Hussein animait la rencontre et nous n’avons pas parlé seulement de Pavane, mais aussi du génial roman de Brunner, À perte de temps, du Maître du Haut Château de Dick (que je n’ai pas lu), d’Autant en emporte le temps de Ward Moore et du concept d’histoire parallèle. Nous avons aussi évoqué Les Temps parallèles, Les Gardiens du Temps et Futur intérieur (à commander !) de Christopher Priest, que Wim assure être génial. La question s’est posée de savoir si c’était vraiment de la SF, ce que c’est manifestement, et s’il y avait une différence entre le genre d’histoire de « paratemps », comme Kalvan d’Outre-temps, et un livre comme Pavane qui se situe entièrement dans un univers où l’histoire a suivi un autre cours.

Nous revenions sans cesse à Pavane et à la façon dont l’histoire se déroule sur un tel laps de temps, ce qui lui donne de la perspective et en fait de la SF, d’après Greg. Puis Brian a mentionné les histoires de Lord Darcy (j’adore Randall Garrett !) et a demandé si c’était de la SF, ce qui serait de l’escroquerie, parce que c’est manifestement de la fantasy, sauf qu’elles ne sont pas du tout comme de la fantasy, elles sont comme de la SF. Harriet trouvait qu’elles entraient plutôt dans la même catégorie que les Contes de Dunsany, elles étaient baroques. J’ai dit que je n’étais pas d’accord (peut-être trop véhémentement), parce que je pense que la façon dont elles sont de la SF est le contraire du baroque, elles prennent la magie et la traitent comme un autre aspect de la science, en particulier dans Tous des magiciens !

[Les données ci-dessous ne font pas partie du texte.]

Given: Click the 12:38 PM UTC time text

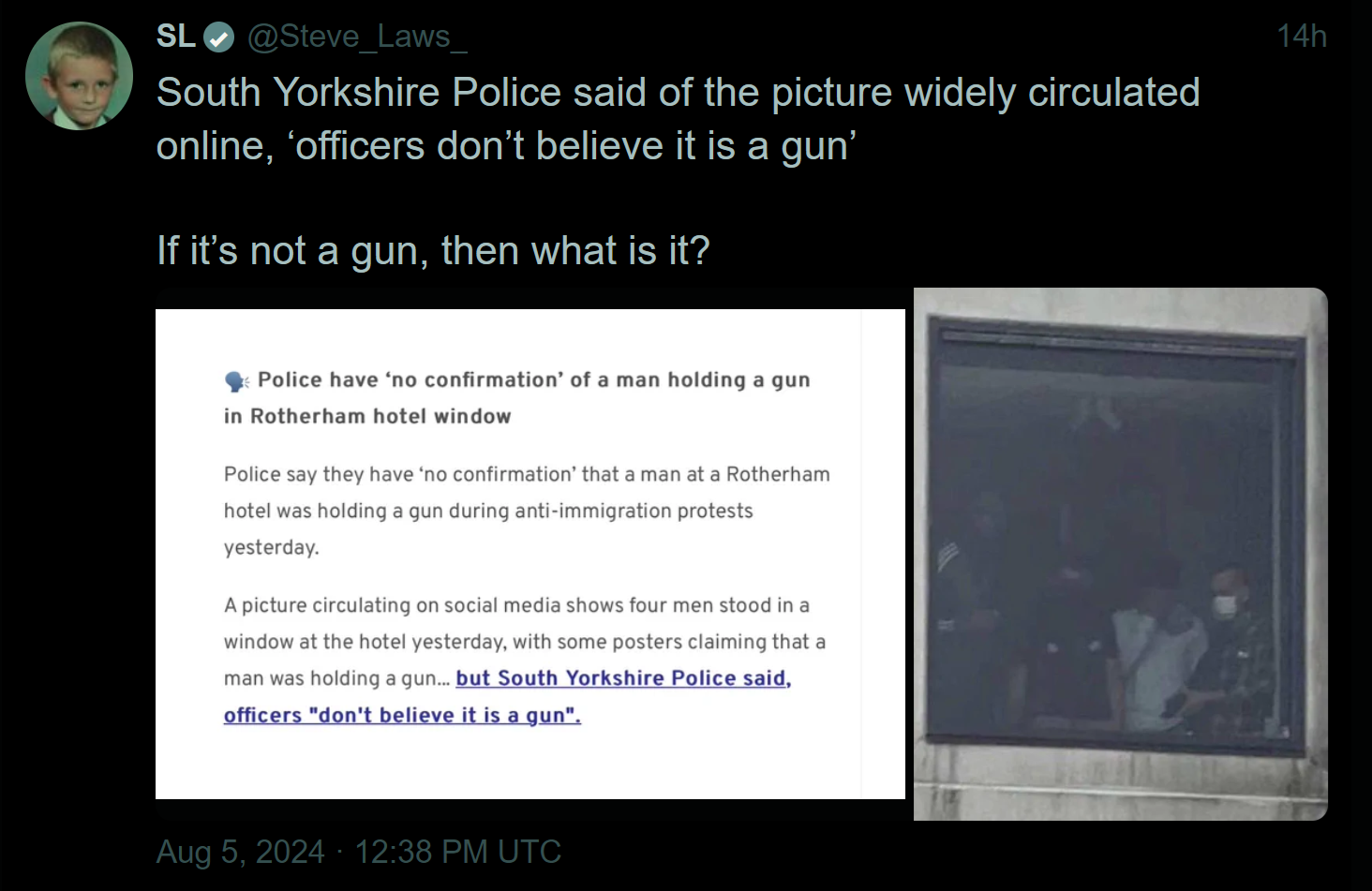Looking at the screenshot, I should point(457,852).
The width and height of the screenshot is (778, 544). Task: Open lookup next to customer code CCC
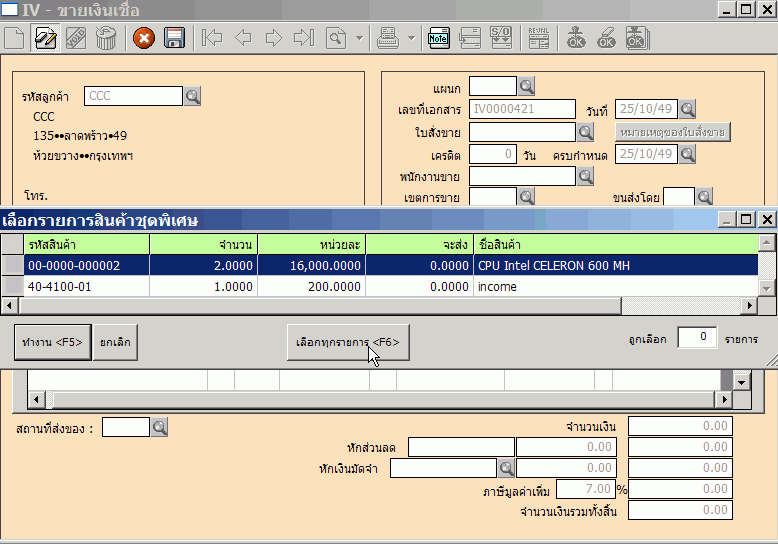(x=193, y=96)
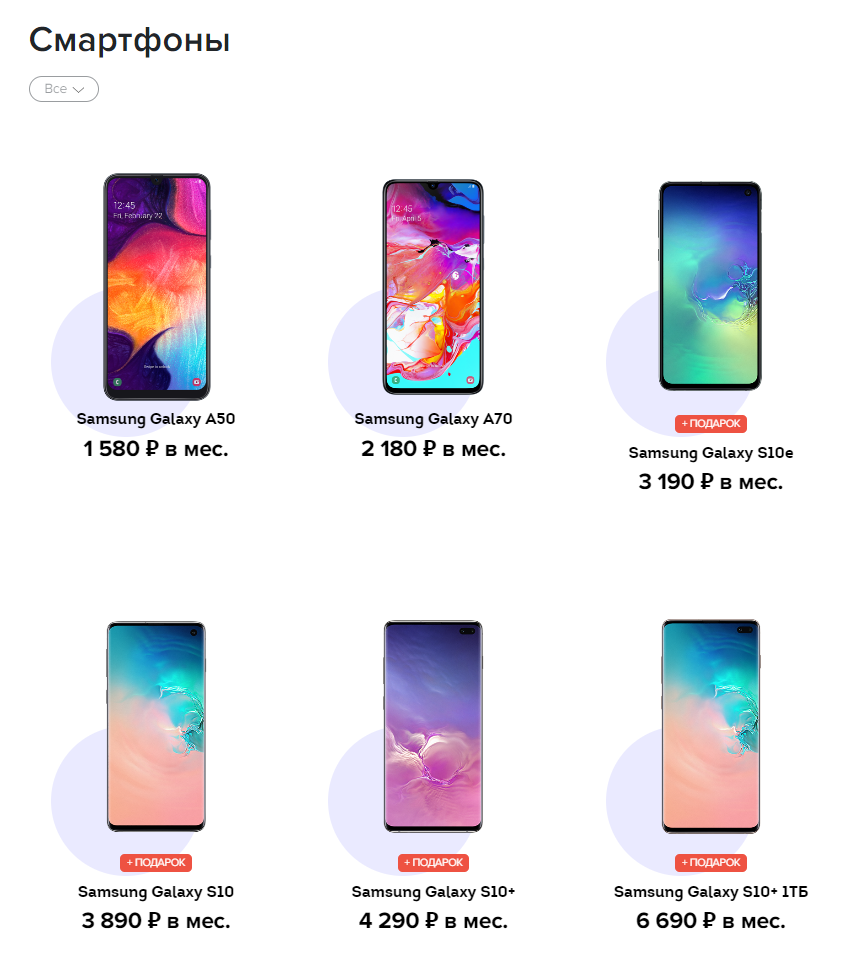The height and width of the screenshot is (971, 861).
Task: Click the Galaxy S10+ 1ТБ phone image
Action: pyautogui.click(x=710, y=726)
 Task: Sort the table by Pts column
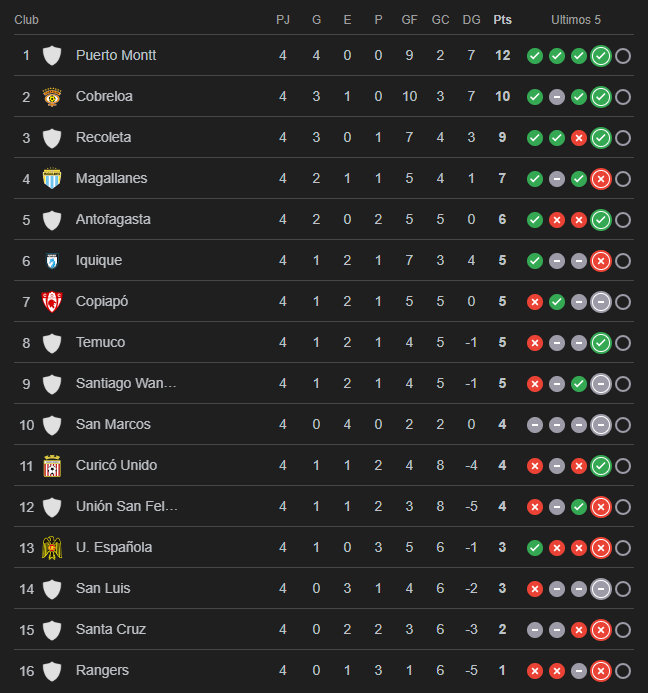[502, 20]
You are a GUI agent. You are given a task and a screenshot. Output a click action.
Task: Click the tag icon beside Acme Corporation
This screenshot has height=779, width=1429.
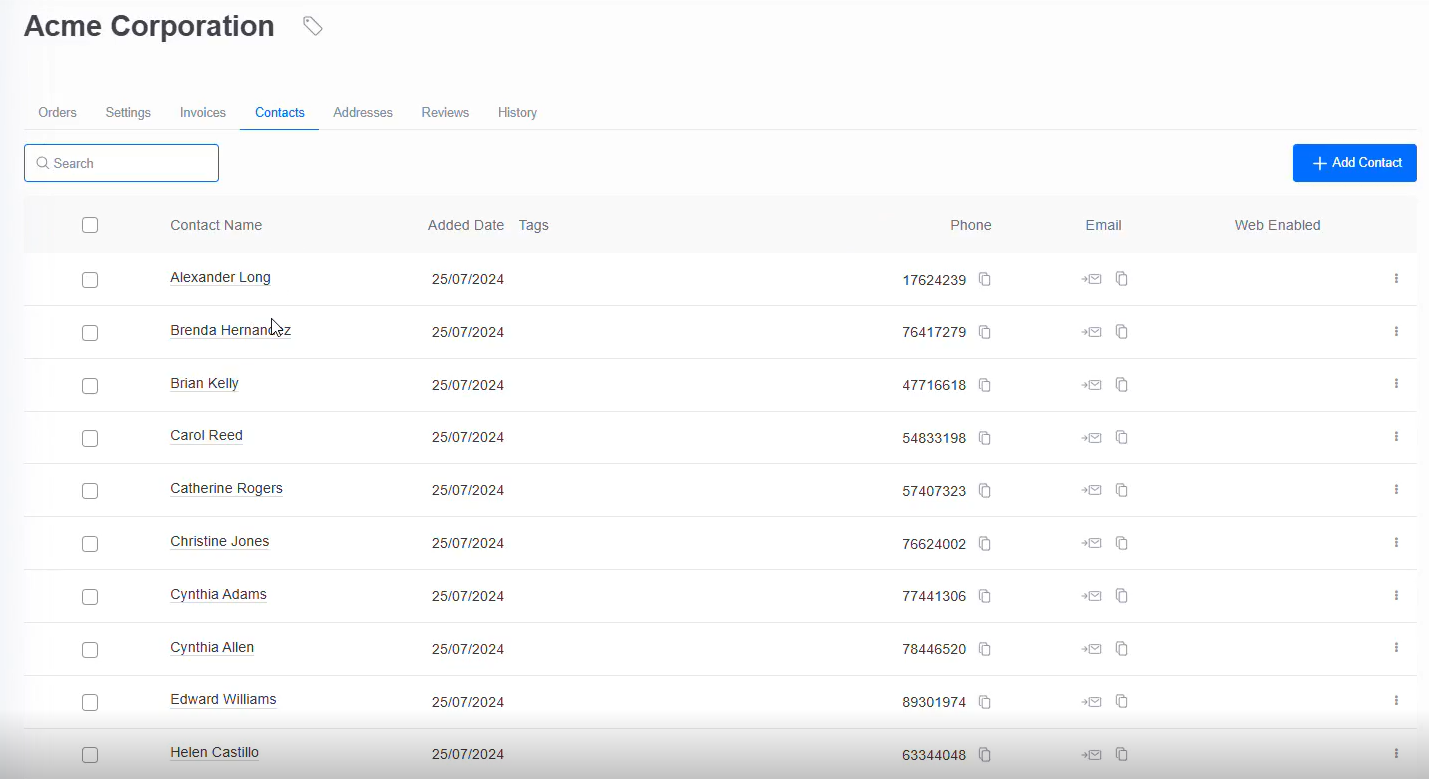tap(312, 27)
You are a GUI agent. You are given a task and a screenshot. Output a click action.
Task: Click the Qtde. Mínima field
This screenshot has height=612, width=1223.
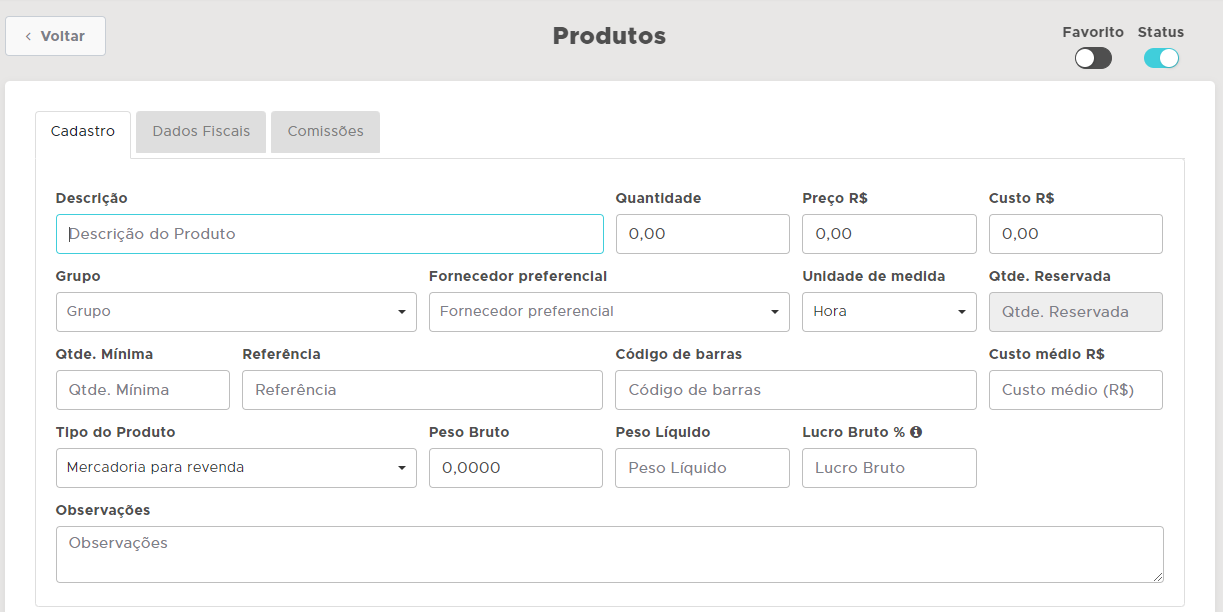tap(143, 390)
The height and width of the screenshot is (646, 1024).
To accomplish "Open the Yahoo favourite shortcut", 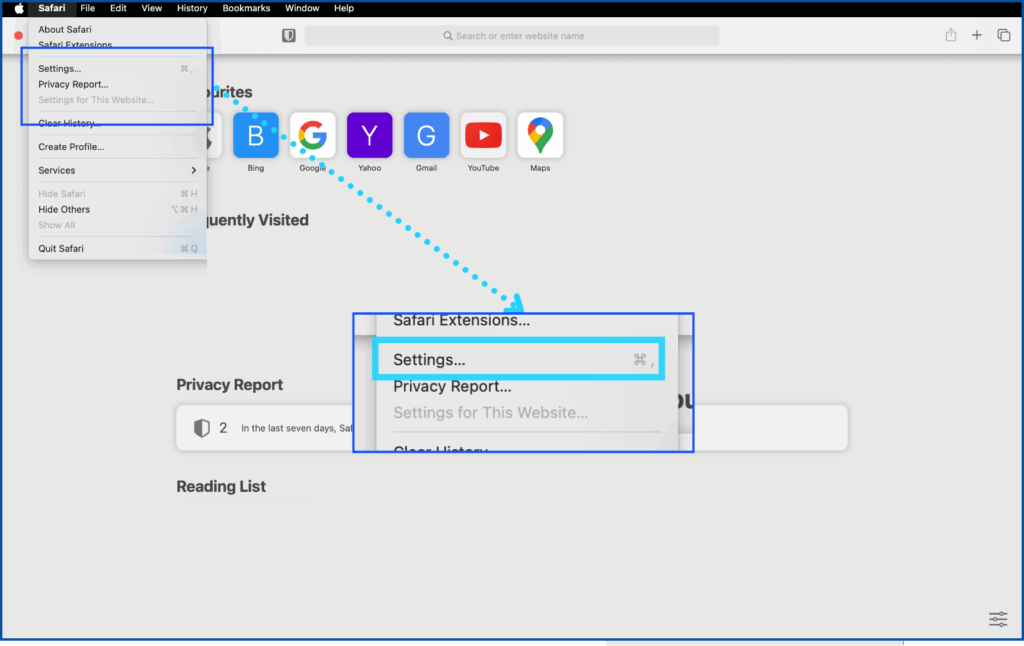I will [x=369, y=135].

Janine a l’air de ne pas vouloir me parler, et Pete non plus. Ça leur passera, d’après Wim. Je l’espère.

Hugh avait l’air un peu désorienté. Greg croit – il me l’a dit dans la voiture – qu’il pensait sans doute que lui et moi allions automatiquement nous mettre ensemble, parce que nous avions le même âge. Je n’ai jamais rien entendu d’aussi stupide de toute ma vie, parce que si j’aime bien Hugh, je n’ai jamais pensé à lui deux secondes de cette façon. Greg s’est contenté de rire et a dit que ces choses s’arrangent d’elles-mêmes, et avais-je lu McCaffrey ? Je ne sais pas quel peut être le rapport, mais nous avons parlé d’empreindre des dragons tout le reste du trajet.

Wim me rejoint encore demain à Gobowen. Il a l’air de trouver que ce n’est pas nous voir très souvent, mais je pense que c’est beaucoup. J’ai besoin de temps entre deux rencontres pour réfléchir… et pour tout écrire ! Je suppose que ce n’est pas son cas.

J’ai pensé un peu tard que demain c’est la Saint-Valentin. Mais il n’y fera sans doute pas attention… ou bien si ? Je n’en ai pas la moindre idée. Miss Carroll pense que c’est possible et que je devrais avoir quelque chose à lui offrir s’il me fait un cadeau. Le problème, c’est que je n’ai rien. Elle a suggéré un livre, et ça serait une super idée, si j’avais le temps de passer dans une librairie. Je pourrais lui dessiner une carte. Enfin, sauf que personne ne voudrait d’une carte que j’aurais dessinée. Je pourrais écrire un poème, ou plus exactement écrire joliment un des poèmes que j’ai déjà écrits sur lui. Mais s’il ne l’aime pas ? Nous n’avons jamais parlé poésie, je ne sais pas s’il aime ça ou non. S’il ne détestait pas Heinlein, je pourrais lui offrir The Number of the Beast, mais c’est exclu. Je n’ai rien d’autre de neuf, et il a probablement tout ce que j’ai ici.